No dia 28 de setembro será realizado o Cinema e Psicanálise em São Sebastião do Paraíso. Débora Agel Mellen, membro associado da SBPRP, irá comentar o filme “Whiplash”. A entrada é gratuita e terá emissão de certificados.
Saiba mais:
Whiplash
Débora Agel Mellem
Seria uma insensatez criar um filme que apresenta uma relação professor-aluno, repleta de rigidez e narcisismo, inserida num contexto musical e ainda banhada a jazz, que prima pelo improviso? Ou seria um paradoxo a combinação entre a violência da super exigência e a liberdade expressa no jazz?
Infelizmente esse filme tem um caráter autobiográfico, o diretor Damien Chazelle era baterista e vivenciou uma relação traumática com um professor mega exigente. No filme, Andrew Neiman (Miles Teller), um jovem baterista de jazz, depara-se com o professor Terence Fletcher (J.K. Simmons), que exige desempenhos perfeitos de seus alunos.
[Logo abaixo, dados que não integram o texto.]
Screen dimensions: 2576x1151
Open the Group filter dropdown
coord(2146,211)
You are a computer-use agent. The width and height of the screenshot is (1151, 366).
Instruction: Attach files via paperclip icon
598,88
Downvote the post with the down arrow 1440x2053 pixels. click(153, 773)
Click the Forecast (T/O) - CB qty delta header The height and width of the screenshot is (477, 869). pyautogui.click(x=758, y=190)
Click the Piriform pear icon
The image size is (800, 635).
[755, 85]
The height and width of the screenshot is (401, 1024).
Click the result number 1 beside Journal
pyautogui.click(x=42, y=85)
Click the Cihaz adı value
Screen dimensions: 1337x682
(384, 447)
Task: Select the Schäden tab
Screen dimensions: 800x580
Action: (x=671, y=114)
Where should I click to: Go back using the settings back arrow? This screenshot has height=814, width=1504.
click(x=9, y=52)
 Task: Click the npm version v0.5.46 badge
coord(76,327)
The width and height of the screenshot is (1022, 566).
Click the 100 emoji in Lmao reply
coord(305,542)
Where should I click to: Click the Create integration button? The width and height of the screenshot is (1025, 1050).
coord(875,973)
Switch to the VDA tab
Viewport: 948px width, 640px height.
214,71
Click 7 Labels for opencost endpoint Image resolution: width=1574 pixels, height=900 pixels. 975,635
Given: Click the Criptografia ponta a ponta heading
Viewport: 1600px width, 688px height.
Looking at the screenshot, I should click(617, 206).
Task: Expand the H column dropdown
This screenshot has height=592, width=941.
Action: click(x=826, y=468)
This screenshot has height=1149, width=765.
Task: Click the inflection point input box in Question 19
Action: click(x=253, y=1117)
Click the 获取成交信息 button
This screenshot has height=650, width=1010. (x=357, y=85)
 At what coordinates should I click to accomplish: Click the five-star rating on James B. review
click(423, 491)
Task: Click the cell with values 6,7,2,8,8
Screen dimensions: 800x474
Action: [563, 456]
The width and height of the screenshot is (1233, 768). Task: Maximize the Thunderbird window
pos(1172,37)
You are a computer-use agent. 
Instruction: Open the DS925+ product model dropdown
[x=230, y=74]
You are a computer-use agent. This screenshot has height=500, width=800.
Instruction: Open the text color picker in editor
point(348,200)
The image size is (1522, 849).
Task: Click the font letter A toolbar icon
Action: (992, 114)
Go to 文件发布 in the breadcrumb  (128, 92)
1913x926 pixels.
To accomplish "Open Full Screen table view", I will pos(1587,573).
O andamento da música deve ser exato e qualquer desafinação é inadmissível. Usa métodos violentos, acreditando que deste modo formaria um músico genial como Charlie Parker. Que equívoco! Nenhum ser humano desenvolve-se numa atmosfera de cobrança humilhante. Mas Andrew submetia-se ao maltrato, para ser o escolhido de Fletcher. Era escravo da necessidade de ser aceito e também de seus próprios ideais. Tinha ódio de ser simplesmente humano, faltavam-lhe confiança e uma agressividade protetora. Com uma história sofrida de abandono materno, contava com seu pai, cuja relação amorosa amplia-se no decorrer do filme, dando-lhe sustentação para transformar suas atitudes frente à vida.
A sua criatividade lhe salvou! E o impulso em direção ao crescimento predominou, “deu o sangue” para se expandir. Sua relação com a música, o jazz, a bateria era vital e visceral. Este seu interesse não existia por acaso. O jazz nasceu do canto de dor dos escravos que vieram para a América do Norte. E entrelaçou-se com o blues, um lamento e um anseio de libertação dos negros, que se expressavam através das blue notes, do swing e da improvisação. Surge como uma dança, incluindo também a alegria.
Permitindo-me sonhar, o jazz pode ser uma expressão criativa da vivência de falta, que habita em todos nós. Podemos pensar na improvisação que ocorre na vida e também no setting de uma sessão de análise. E refletir sobre a base emocional que precisamos construir, para alcançarmos um viver criativo.
Este filme, além de conquistar o coração dos apaixonados por jazz, mostra uma estória de libertação de relações destrutivas, na qual a criatividade humana compõe novas formas do viver. Andrew segue um caminho doloroso até ser capaz de improvisar, no palco e na vida. Ouviu o ritmo das batidas de seu coração e se apropriou de quem ele era. O final do enredo é surpreendente, e o som que ele faz é maravilhoso! Ele se entrega ao presente, está vivo, existe, é um baterista talentoso!
Whip é chicote, whiplash é algo que se assemelha ao ruído de uma chicotada. Criar na música e na vida é transformar uma chicotada em som.